BEGIN

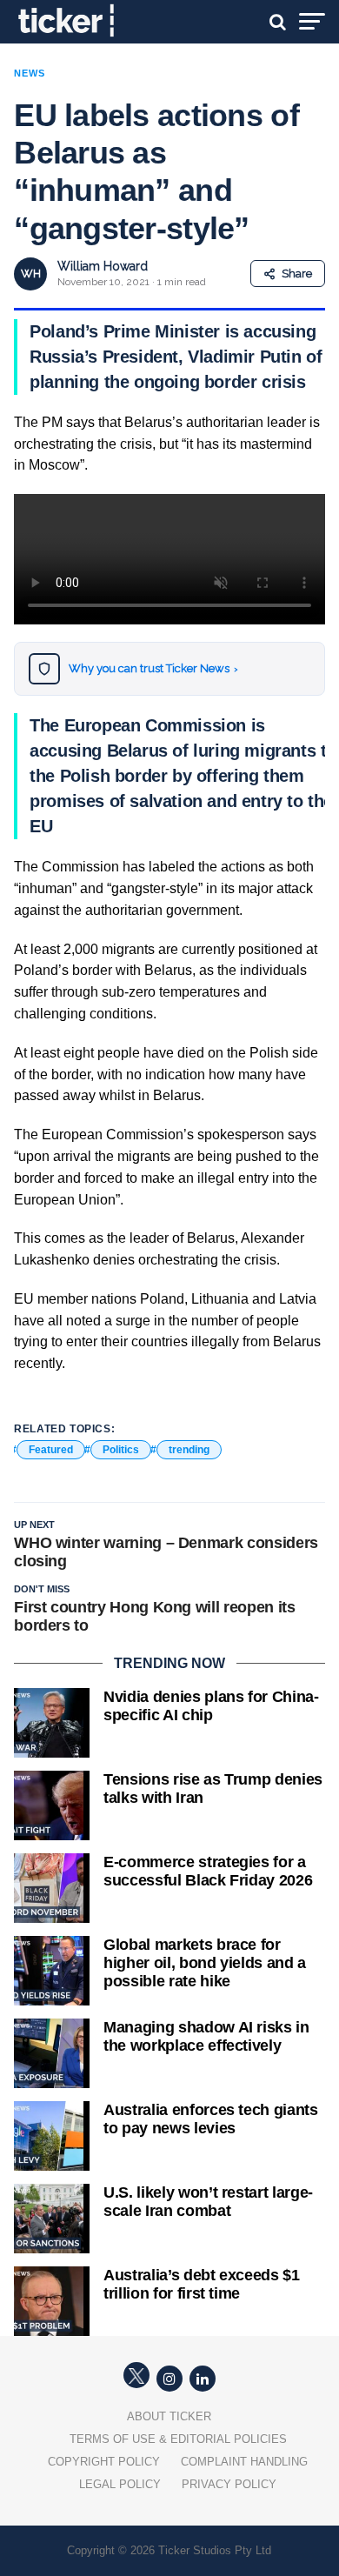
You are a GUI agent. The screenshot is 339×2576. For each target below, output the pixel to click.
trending (189, 1450)
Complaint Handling (244, 2461)
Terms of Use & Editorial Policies (178, 2439)
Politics (121, 1450)
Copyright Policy (104, 2461)
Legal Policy (120, 2484)
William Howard (102, 266)
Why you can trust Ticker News (153, 668)
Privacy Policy (229, 2484)
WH (31, 273)
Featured (51, 1450)
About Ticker (169, 2416)
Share (297, 273)
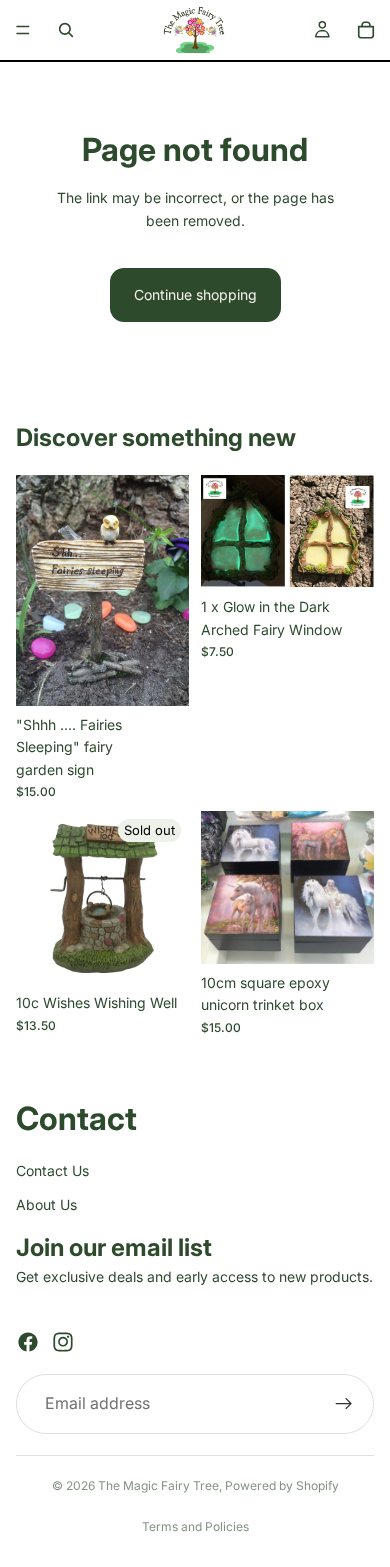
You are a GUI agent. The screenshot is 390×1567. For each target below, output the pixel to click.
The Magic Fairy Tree (158, 1485)
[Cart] (366, 30)
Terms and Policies (195, 1526)
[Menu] (23, 30)
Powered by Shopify (282, 1485)
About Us (46, 1204)
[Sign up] (344, 1404)
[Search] (66, 30)
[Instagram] (63, 1342)
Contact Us (52, 1169)
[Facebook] (28, 1342)
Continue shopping (195, 294)
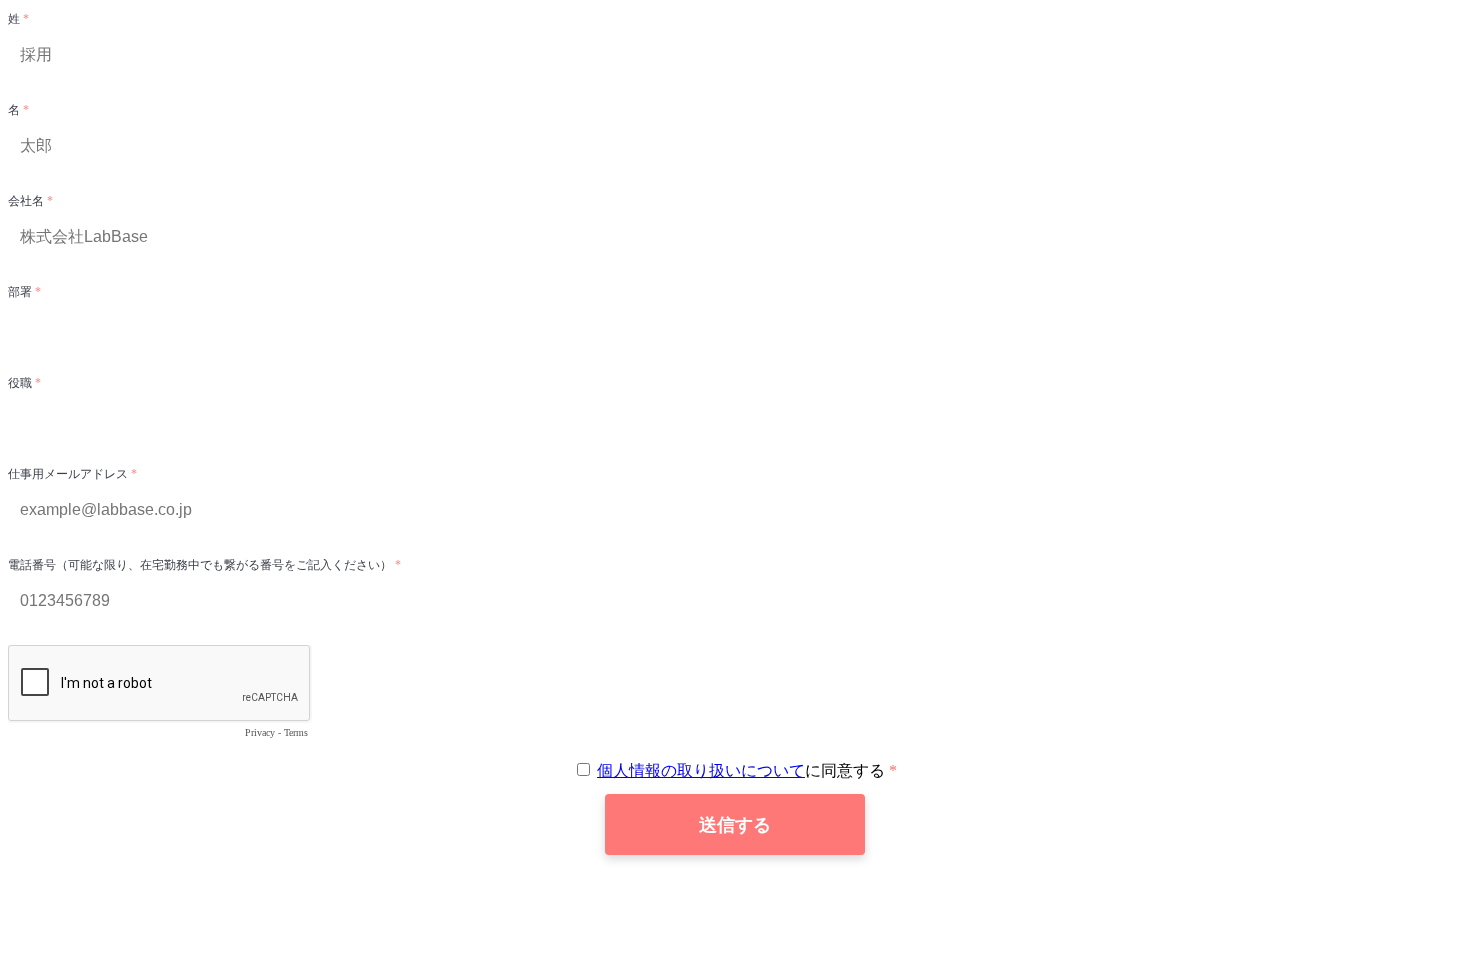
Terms (296, 732)
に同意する (743, 770)
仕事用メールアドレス (69, 474)
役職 (21, 383)
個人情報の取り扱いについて (701, 770)
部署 (21, 292)
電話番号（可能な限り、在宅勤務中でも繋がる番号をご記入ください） (201, 565)
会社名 (27, 201)
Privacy (260, 732)
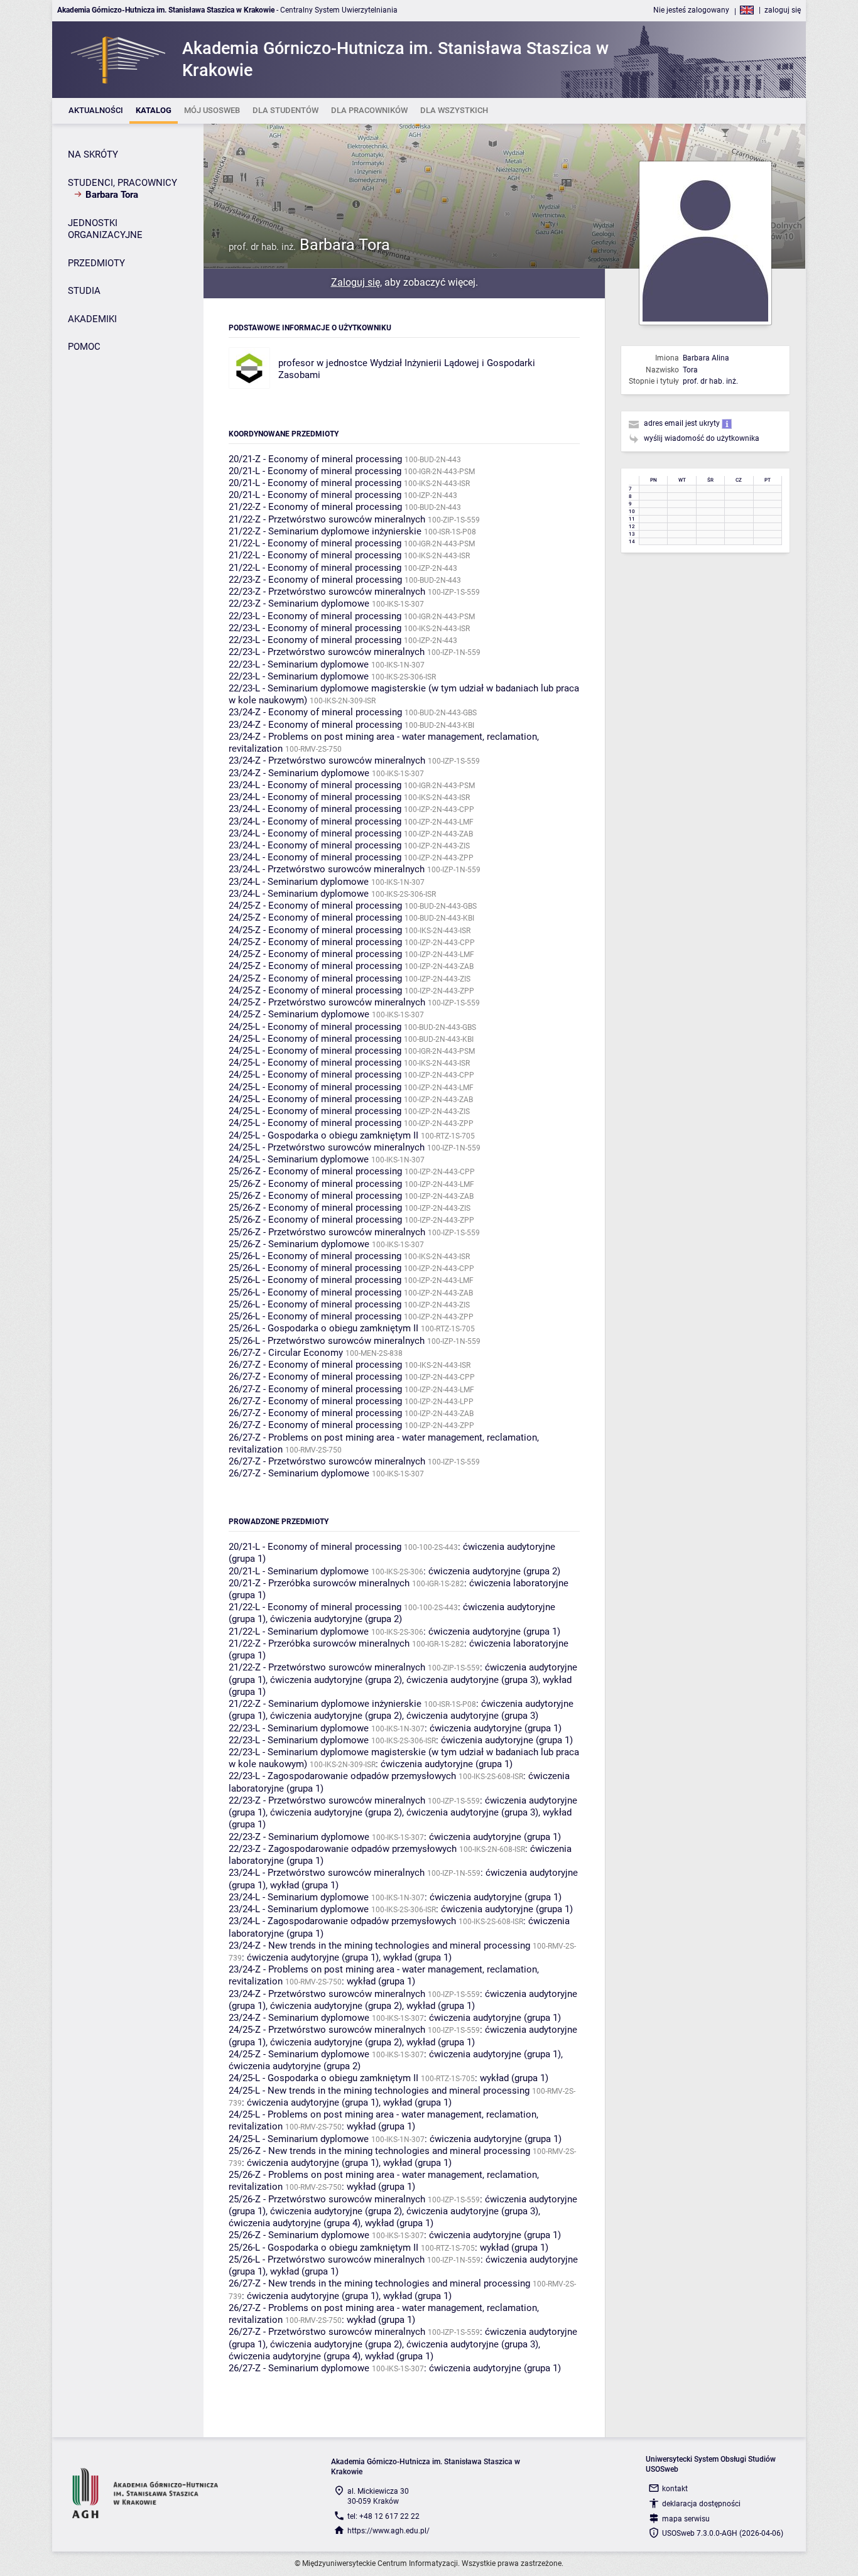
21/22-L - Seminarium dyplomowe (299, 1631)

END

Every line of the material above must be written out exactly, with no pictures.

Result of this exercise ▸
You are a GUI agent. The screenshot is 339×2576. For each target below, output the pixel to click.
trending (189, 1450)
Complaint Handling (244, 2461)
Terms of Use & Editorial Policies (178, 2439)
Politics (121, 1450)
Copyright Policy (104, 2461)
Legal Policy (120, 2484)
William Howard (102, 266)
Why you can trust Ticker News (153, 668)
Privacy Policy (229, 2484)
WH (31, 273)
Featured (51, 1450)
About Ticker (169, 2416)
Share (297, 273)
You are a GUI agent. The screenshot is 390×1567. For each target below, output the pixel to click.
The Magic Fairy Tree (158, 1485)
[Cart] (366, 30)
Terms and Policies (195, 1526)
[Menu] (23, 30)
Powered by Shopify (282, 1485)
About Us (46, 1204)
[Sign up] (344, 1404)
[Search] (66, 30)
[Instagram] (63, 1342)
Contact Us (52, 1169)
[Facebook] (28, 1342)
Continue shopping (195, 294)
Terms (296, 732)
に同意する (743, 770)
仕事用メールアドレス (69, 474)
役職 (21, 383)
個人情報の取り扱いについて (701, 770)
部署 (21, 292)
電話番号（可能な限り、在宅勤務中でも繋がる番号をご記入ください） (201, 565)
会社名 (27, 201)
Privacy (260, 732)
21/22-L - Seminarium dyplomowe (299, 1631)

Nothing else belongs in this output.